**Given records**
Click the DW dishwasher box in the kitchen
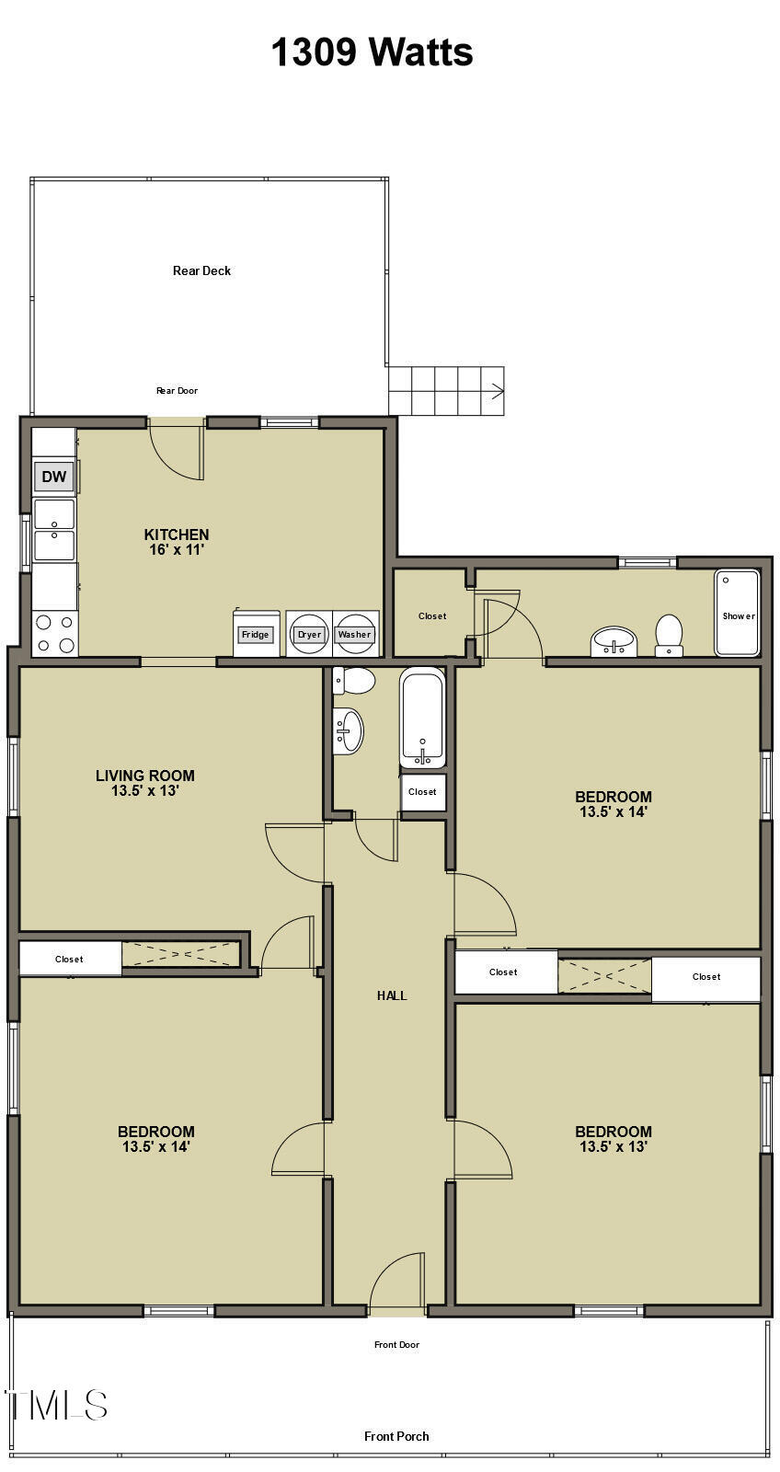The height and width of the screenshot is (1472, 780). (x=54, y=477)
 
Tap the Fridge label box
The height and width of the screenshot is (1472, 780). (x=255, y=635)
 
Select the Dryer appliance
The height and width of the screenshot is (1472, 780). (x=309, y=634)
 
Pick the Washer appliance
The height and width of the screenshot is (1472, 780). (x=354, y=634)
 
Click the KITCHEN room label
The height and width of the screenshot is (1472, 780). (x=177, y=535)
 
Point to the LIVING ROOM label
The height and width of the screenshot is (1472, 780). (x=145, y=776)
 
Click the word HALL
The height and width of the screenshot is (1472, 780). (x=392, y=995)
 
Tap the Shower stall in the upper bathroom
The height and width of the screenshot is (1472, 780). (x=738, y=614)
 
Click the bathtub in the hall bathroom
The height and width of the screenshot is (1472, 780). (x=422, y=717)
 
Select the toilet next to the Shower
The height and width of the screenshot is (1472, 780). (x=669, y=634)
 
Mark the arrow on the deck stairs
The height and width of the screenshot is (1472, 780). (x=497, y=393)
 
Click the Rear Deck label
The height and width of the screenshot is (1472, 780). (x=201, y=270)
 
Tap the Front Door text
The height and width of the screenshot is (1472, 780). (x=396, y=1345)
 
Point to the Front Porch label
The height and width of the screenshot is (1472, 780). (x=396, y=1436)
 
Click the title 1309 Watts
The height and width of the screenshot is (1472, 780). (x=372, y=52)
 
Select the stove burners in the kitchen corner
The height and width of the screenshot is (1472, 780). (x=54, y=633)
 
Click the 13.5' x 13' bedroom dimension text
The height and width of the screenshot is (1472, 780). (x=614, y=1147)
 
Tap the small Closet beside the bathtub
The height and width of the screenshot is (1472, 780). (x=422, y=792)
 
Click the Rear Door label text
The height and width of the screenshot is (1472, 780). (x=177, y=391)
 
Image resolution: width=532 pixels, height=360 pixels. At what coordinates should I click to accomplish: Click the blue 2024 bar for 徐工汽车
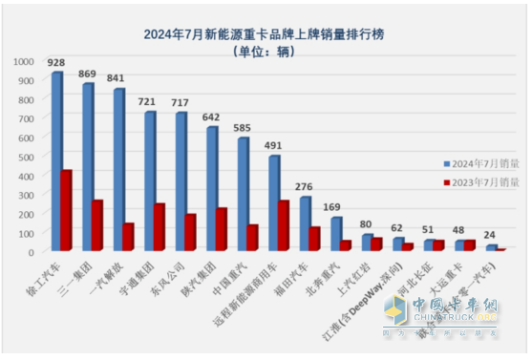pyautogui.click(x=56, y=162)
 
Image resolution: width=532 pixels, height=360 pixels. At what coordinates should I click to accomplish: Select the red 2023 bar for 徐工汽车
pyautogui.click(x=67, y=211)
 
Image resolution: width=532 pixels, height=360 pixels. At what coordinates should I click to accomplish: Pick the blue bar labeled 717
pyautogui.click(x=181, y=182)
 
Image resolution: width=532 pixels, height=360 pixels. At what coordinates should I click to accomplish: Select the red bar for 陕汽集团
pyautogui.click(x=222, y=230)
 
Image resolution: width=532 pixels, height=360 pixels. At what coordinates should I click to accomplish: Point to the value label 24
pyautogui.click(x=491, y=234)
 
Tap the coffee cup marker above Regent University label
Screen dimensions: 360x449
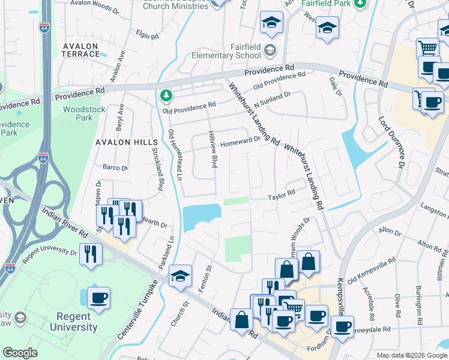98,298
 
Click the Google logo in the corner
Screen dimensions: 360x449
20,353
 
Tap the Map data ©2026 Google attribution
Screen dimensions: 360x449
411,355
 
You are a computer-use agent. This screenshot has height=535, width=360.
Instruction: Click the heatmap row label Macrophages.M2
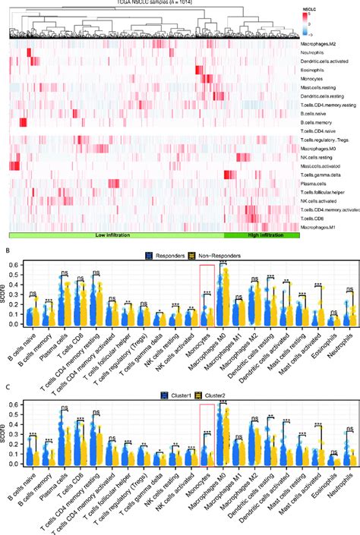pyautogui.click(x=322, y=47)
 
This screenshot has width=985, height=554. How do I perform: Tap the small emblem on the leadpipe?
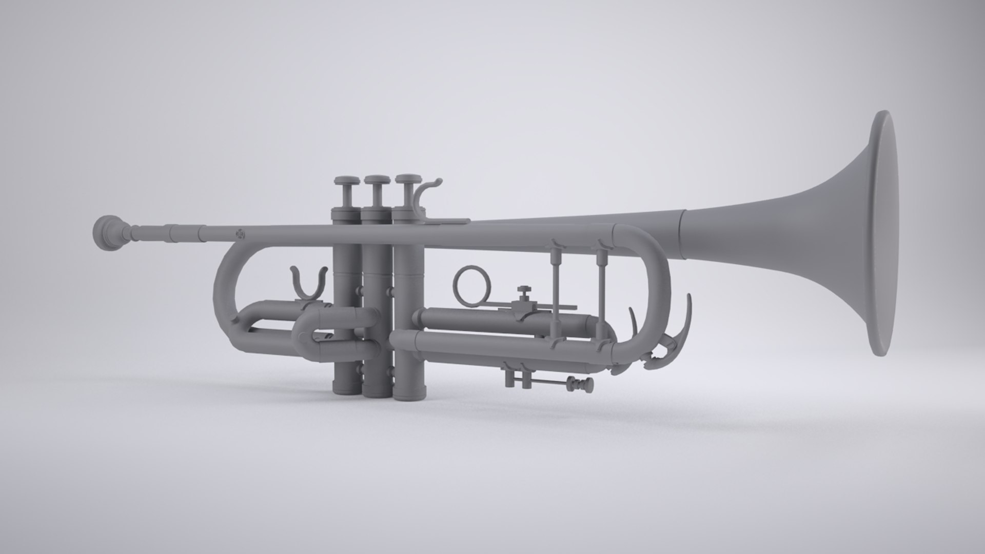tap(239, 234)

**Task details**
Return every line of the material above that contains the word "Shower", each in full.

**Response to the exercise**
Tap the Shower stall in the upper bathroom
Select the toilet next to the Shower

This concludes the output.